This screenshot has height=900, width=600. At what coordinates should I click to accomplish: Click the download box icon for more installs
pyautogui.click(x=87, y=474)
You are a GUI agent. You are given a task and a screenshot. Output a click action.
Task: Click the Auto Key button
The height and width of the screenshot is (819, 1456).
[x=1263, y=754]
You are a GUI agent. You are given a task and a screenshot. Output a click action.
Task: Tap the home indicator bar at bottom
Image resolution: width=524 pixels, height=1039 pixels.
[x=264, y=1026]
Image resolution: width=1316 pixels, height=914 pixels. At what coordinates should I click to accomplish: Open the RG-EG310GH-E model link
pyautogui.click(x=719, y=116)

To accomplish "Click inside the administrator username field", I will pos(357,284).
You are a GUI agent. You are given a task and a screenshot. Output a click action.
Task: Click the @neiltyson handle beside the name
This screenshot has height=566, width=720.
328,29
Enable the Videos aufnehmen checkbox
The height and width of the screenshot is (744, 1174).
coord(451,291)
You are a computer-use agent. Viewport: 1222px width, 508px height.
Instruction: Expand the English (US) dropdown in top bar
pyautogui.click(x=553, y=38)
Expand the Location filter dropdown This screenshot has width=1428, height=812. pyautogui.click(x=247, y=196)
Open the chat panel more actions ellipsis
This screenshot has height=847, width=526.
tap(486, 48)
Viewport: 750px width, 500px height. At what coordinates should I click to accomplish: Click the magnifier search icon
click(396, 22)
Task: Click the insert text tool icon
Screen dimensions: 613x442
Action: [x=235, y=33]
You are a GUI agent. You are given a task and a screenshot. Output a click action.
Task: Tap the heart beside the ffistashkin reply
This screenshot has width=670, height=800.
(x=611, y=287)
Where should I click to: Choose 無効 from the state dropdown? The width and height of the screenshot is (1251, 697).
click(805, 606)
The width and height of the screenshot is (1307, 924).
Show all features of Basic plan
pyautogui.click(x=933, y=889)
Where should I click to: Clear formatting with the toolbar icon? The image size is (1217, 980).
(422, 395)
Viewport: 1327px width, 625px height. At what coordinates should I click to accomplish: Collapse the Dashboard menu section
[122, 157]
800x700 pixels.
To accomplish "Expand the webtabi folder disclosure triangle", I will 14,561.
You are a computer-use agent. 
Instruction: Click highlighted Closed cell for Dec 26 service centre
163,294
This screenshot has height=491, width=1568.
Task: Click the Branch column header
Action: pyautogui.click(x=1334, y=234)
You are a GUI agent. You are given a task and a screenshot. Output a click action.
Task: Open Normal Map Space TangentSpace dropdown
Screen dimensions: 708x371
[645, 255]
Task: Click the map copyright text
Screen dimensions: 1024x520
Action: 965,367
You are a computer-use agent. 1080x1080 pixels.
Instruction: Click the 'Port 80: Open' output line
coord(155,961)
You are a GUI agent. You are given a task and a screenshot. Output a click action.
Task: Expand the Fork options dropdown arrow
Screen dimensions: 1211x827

* **DESCRIPTION OF THE TASK**
Find and show each line of the listing with the word "beside".

* **ANSWER BELOW**
Task: Click the @neiltyson handle beside the name
Task: Tap the heart beside the ffistashkin reply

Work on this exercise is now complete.